Editorial Reviews Review

Journalist Edmund Whitty, the dissolute protagonist in John MacLachlan Gray's gloomily atmospheric mystery, The Fiend in Human, knows how to feed the public's appetite for lurid sensationalism. His latest success is Chokee Bill, "The Fiend in Human Form," a diabolical caricature of the serial strangler who's been attacking "women of low character" in 1852 London, ending their lives with white silk scarves. However, the arrest of coiner William Ryan for these crimes threatens to cool demand for Whitty's work--and thus deprive him of the income he needs for lodging, gin, and opium. So when he's approached by Henry Owler, an impoverished but proud balladeer, who hopes to ring a "last confession" from Ryan before his hanging, Whitty sees the chance again to best his competitors. What he doesn't expect, though, is for the stranglings to continue, raising doubts about Ryan's guilt and leading him--in the interests of his own pocketbook, of course--to turn detective in search of the factual fiend.
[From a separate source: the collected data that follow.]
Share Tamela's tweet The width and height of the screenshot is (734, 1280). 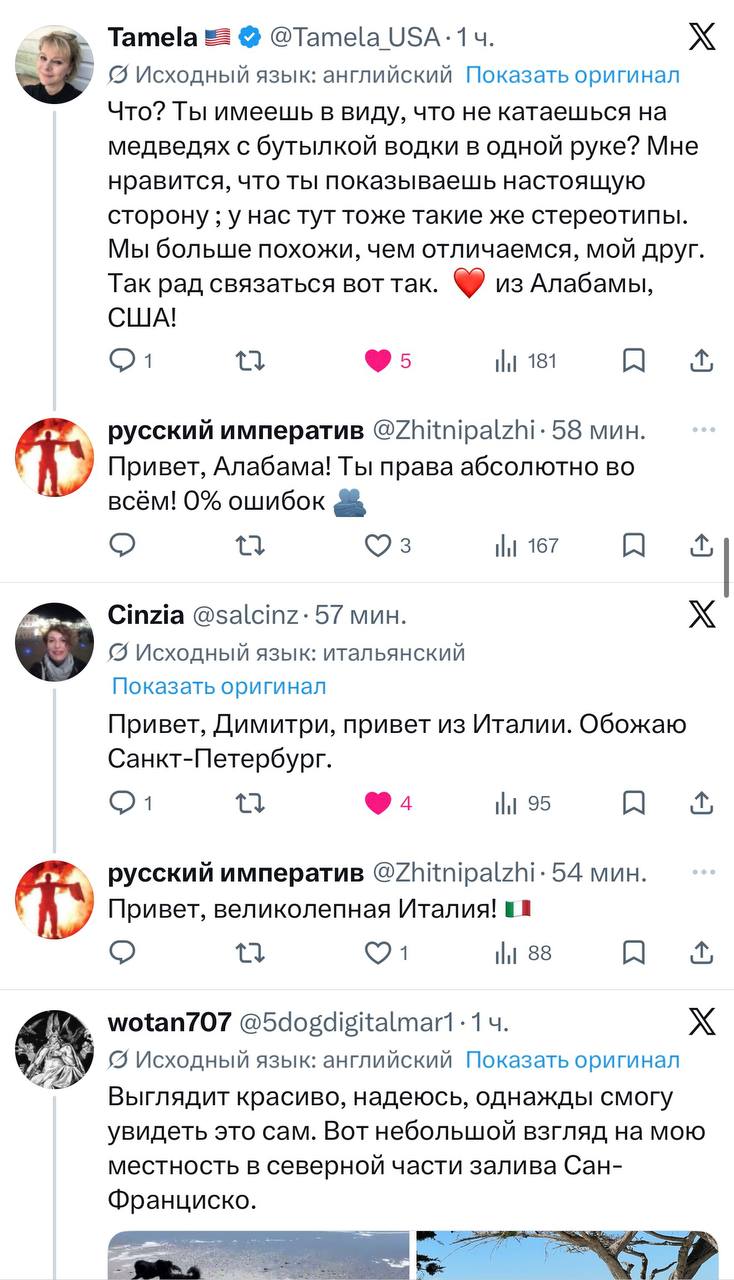tap(702, 361)
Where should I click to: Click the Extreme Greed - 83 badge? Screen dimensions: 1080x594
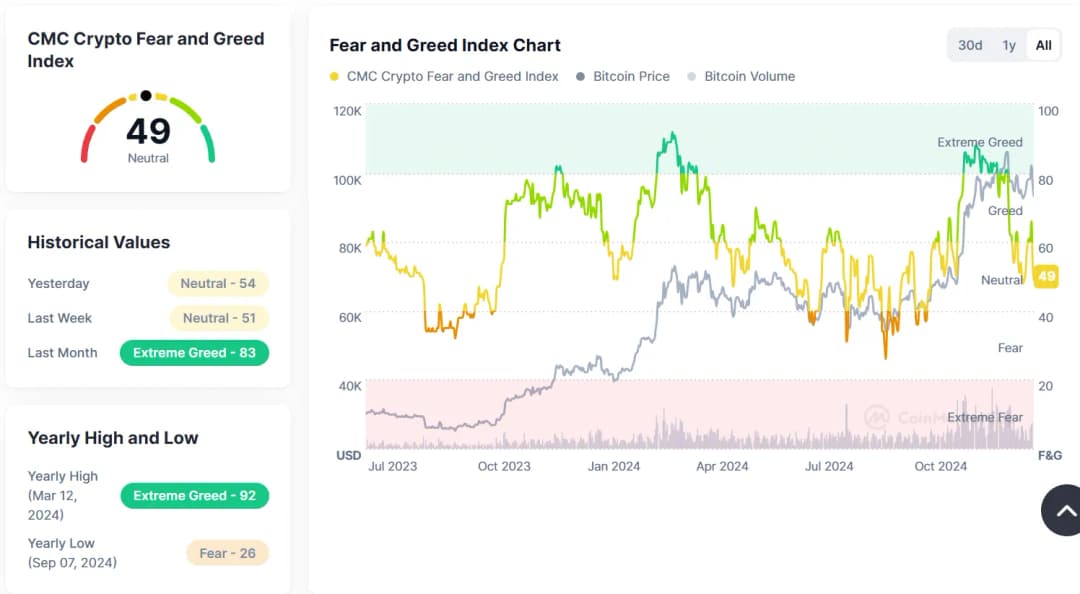coord(194,353)
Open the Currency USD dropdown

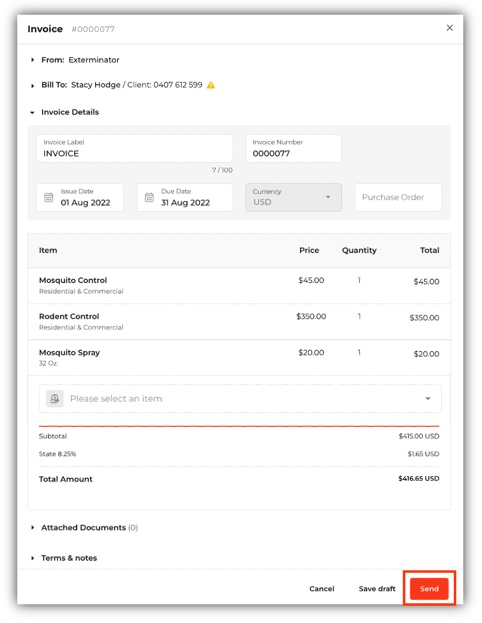click(x=293, y=197)
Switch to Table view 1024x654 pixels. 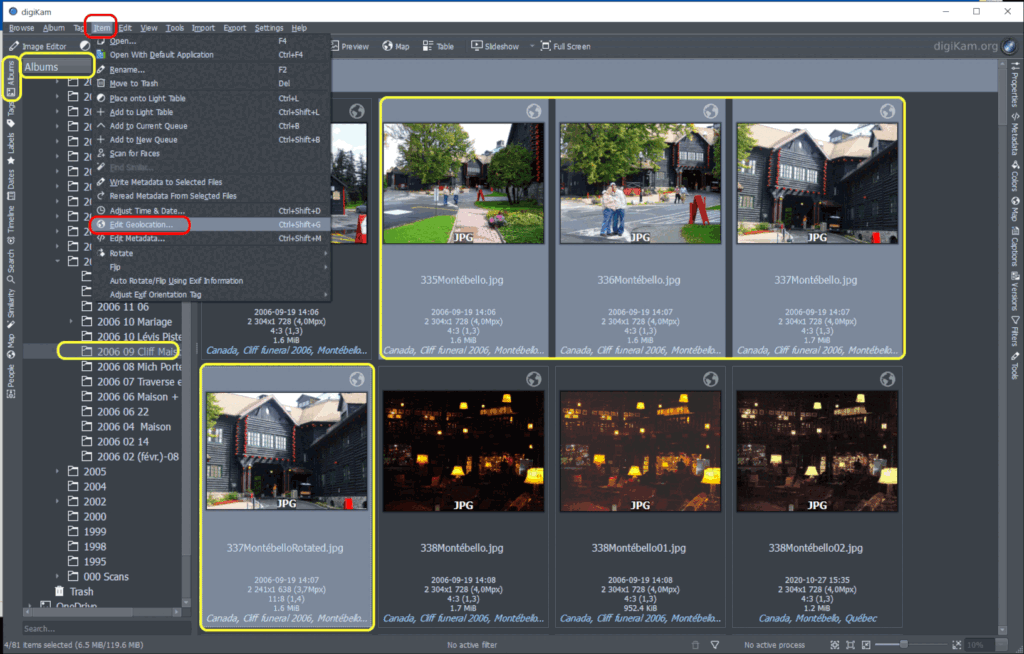pos(438,46)
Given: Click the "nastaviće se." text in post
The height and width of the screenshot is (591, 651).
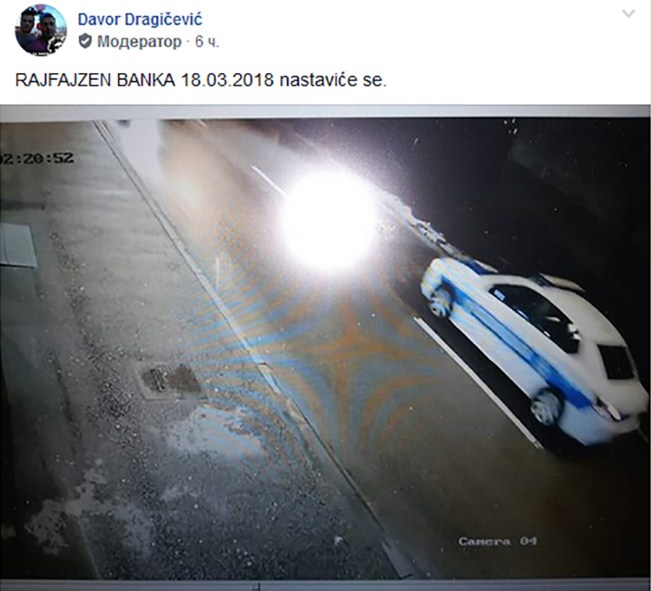Looking at the screenshot, I should pyautogui.click(x=333, y=80).
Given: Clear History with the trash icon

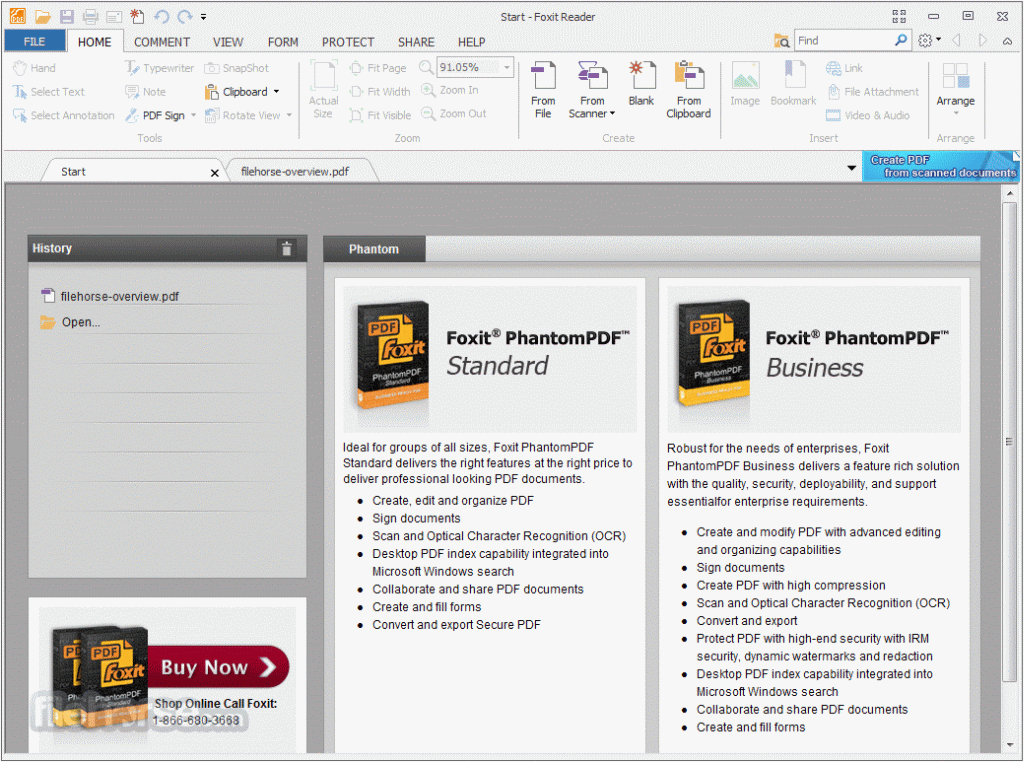Looking at the screenshot, I should [286, 248].
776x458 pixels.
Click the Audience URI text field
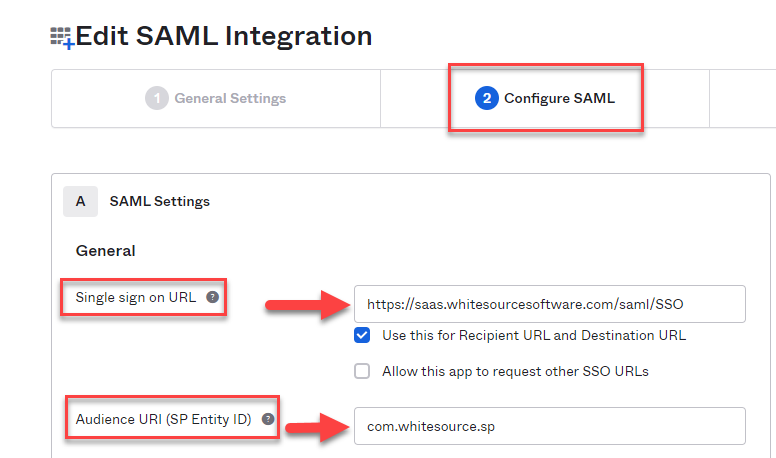pos(549,426)
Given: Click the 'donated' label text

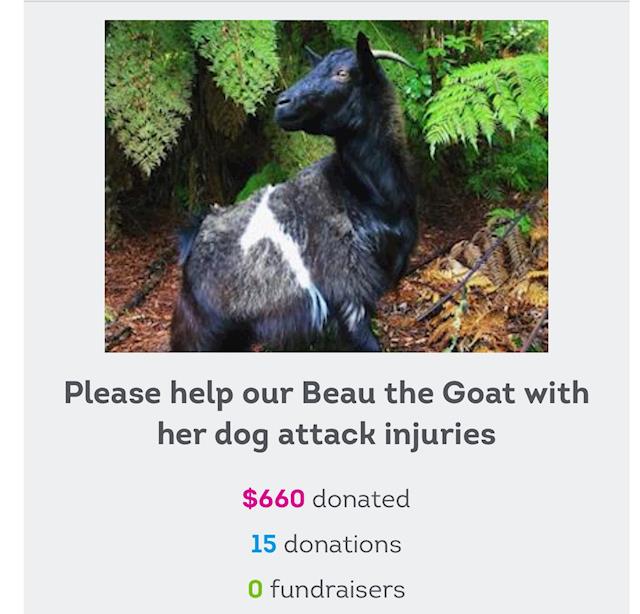Looking at the screenshot, I should click(361, 498).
Gray, a Canadian columnist and playwright, captures Victorian London in the breadth of its grandeur and decay, shining an especially bright but sympathetic light on the city's outcast populace. A destitute woman here eyes a stray cat, "mumbling to herself that there walks two pounds of meat." An executioner's "facial pores appear to have been pricked repeatedly with pointed sticks." Pursuing his investigation, despite warnings from police and others, leads to Whitty being "thrown headlong from [a] swiftly moving carriage" and having an irate rat stuffed down the front of his trousers. However, this egocentric scribbler considers the pain worth the price, as he goes on to confront an unconvicted murderess, enlist a daring prostitute in searching for the suspicious owner of a silver flask, and face the scorn of his professional brethren--all to prove that Ryan isn't Chokee Bill, after all. Or is he? The Fiend in Human resolves this mystery amid elegant prose, frequent bursts of wit, and integral commentary on the failures of the press that reveals just how little has changed in a century and a half. --J. Kingston Pierce

From Publishers Weekly

Canadian writer Gray portrays the mean streets and byways of 1852 London with a skill worthy of Dickens, but handles the mystery elements of this uneven debut with less success. A cloud of fear over the city has been lifted by the arrest of William Ryan (aka Chokee Bill), a Jack-the-Ripper precursor who has strangled and mutilated five prostitutes. Edmund Whitty, a dissolute and struggling freelance journalist, attempts to improve his fortunes and stave off his debtors by using the upcoming execution of the monster as the basis for a series of articles. He decides to credit the accused's protestations of innocence to justify his own inquiry into the killings and his printed attacks on the hypocrisy that tolerates the desperate poverty and squalor of London's slums. Evidence that the murders have continued despite Ryan's incarceration bolsters Whitty's crusade. Gray masterfully conveys mid-Victorian society, from the haughty upper classes to the oppressed poor. Even minor characters, such as the bartender at one of the reporter's favorite haunts, come to vivid life. Unfortunately, the entrance of the real Chokee Bill into the action rather spoils the suspense, while a plot twist toward the end will surprise few readers. The author may not be the next Caleb Carr, but his considerable gifts bode well for future forays into crime fiction.
Copyright 2003 Reed Business Information, Inc.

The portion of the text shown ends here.